There have been many factors leading to our demise including under investment, the change of ownership and poor management.

But even with all that, the squad was almost certainly the strongest we have ever had and they ought to have kept us safe just by playing on cruise control. Too many players have played way below the form we should expect.


cmg

Whilst accepting that all the knockabout stuff, which has provided the rest of the football world with such a good laugh, has, at the same time, been entirely detrimental to our well-being, I would lay the major blame for our fiasco of a season on the players.
After all it has not been mustachioed billionaires, besuited executives, or any of a squad of manager/coaches who have been out there failing to mark, misplacing passes, losing possession, not locating the goal and generally going about their task in a half-arsed fashion.

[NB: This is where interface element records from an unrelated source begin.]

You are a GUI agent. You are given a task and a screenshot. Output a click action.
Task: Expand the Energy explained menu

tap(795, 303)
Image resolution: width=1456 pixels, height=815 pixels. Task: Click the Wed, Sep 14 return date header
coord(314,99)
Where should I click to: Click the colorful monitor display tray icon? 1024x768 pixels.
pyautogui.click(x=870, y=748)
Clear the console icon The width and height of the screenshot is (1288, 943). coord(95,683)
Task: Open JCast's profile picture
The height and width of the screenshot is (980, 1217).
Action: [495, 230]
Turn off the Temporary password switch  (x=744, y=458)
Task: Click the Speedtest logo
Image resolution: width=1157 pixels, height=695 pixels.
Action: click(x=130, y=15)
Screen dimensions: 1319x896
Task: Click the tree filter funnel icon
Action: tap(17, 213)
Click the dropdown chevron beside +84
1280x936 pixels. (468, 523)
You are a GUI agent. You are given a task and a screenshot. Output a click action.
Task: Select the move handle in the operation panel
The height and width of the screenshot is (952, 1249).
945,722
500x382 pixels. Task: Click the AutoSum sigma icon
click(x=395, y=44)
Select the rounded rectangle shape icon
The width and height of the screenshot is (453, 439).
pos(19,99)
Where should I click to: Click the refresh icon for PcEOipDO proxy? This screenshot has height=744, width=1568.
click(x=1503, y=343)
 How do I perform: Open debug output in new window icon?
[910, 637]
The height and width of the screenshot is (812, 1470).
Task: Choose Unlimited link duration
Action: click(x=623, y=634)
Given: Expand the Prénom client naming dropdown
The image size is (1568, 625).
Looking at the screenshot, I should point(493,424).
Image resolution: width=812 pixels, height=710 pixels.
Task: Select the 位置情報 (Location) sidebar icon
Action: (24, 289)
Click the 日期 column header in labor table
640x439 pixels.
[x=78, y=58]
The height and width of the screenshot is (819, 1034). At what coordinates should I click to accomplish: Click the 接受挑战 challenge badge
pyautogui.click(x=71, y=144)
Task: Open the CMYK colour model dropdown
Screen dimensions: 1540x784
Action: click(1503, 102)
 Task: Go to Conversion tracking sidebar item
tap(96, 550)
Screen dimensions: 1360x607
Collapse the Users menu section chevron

I know it's easy to be smart after the event, but I now feel that, although our squad initially looked good on paper there are at least a couple of reasons why we were fooling ourselves.
Although the names looked OK, we lacked quality in certain important areas - the most obvious being the inability to create anything from midfield.
The other problem was the oft referred to age question. It was known that we had an old squad. It is further known that players tend to deteriorate rapidly when they move past thirty (this tends to be obscured slightly by those few exceptional players like Giggs and Scholes).
All our thirty somethings apart from Sidwell (possibly Karagounis) have had very disappointing seasons. It was our bad luck that nearly all our veterans fell off at the same time.